= Your task =
If a line in the records below contains "will", copy that line.

= Supplied entries =
=== Begin Enclosure ===

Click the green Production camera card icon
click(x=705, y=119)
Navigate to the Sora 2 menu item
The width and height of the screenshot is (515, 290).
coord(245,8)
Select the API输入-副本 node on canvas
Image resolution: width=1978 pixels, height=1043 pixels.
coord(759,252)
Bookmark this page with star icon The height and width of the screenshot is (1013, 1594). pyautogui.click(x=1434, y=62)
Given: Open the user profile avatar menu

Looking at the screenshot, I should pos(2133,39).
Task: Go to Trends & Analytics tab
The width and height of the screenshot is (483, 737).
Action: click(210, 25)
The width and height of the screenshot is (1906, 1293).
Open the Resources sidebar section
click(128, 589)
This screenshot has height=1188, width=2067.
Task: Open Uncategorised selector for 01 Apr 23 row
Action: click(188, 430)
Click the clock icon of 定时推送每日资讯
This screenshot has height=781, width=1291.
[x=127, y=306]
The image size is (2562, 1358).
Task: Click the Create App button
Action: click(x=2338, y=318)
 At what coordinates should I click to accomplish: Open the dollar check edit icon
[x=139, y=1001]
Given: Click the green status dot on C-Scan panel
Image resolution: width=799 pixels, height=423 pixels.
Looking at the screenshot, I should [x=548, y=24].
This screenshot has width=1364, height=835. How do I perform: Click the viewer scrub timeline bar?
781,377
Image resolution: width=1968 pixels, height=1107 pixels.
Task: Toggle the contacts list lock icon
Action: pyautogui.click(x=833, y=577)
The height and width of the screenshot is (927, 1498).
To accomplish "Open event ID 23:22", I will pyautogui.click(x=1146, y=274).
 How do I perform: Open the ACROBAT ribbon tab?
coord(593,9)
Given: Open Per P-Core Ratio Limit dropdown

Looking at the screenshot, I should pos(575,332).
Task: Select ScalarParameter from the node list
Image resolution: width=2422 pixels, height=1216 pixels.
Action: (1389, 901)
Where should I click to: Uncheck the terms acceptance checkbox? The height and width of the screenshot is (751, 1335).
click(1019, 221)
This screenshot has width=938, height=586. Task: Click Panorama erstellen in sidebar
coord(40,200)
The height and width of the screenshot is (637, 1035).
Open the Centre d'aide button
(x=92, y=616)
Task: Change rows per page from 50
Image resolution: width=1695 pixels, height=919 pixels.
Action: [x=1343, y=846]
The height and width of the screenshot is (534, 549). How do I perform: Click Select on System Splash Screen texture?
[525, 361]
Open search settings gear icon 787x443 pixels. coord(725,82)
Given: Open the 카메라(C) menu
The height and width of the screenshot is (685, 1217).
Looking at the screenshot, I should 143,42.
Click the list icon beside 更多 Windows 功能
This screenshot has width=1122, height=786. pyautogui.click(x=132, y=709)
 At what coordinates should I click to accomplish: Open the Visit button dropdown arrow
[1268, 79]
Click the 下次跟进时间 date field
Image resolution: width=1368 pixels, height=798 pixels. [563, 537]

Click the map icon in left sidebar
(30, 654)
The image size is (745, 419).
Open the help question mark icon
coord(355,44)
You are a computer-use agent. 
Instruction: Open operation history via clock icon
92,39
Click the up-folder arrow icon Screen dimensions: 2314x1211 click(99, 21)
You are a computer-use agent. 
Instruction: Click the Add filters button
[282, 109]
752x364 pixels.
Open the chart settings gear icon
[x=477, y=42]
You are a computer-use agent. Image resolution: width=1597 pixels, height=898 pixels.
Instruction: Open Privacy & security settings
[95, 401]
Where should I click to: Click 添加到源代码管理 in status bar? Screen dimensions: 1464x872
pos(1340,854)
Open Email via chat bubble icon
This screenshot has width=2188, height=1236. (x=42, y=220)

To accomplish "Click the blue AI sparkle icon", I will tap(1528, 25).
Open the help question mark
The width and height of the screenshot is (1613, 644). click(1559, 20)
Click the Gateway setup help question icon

=== End Enclosure ===

= Task solution =
To accomplish "Open event ID 23:22", I will pyautogui.click(x=1146, y=274).
To accomplish "Click the blue AI sparkle icon", I will tap(1528, 25).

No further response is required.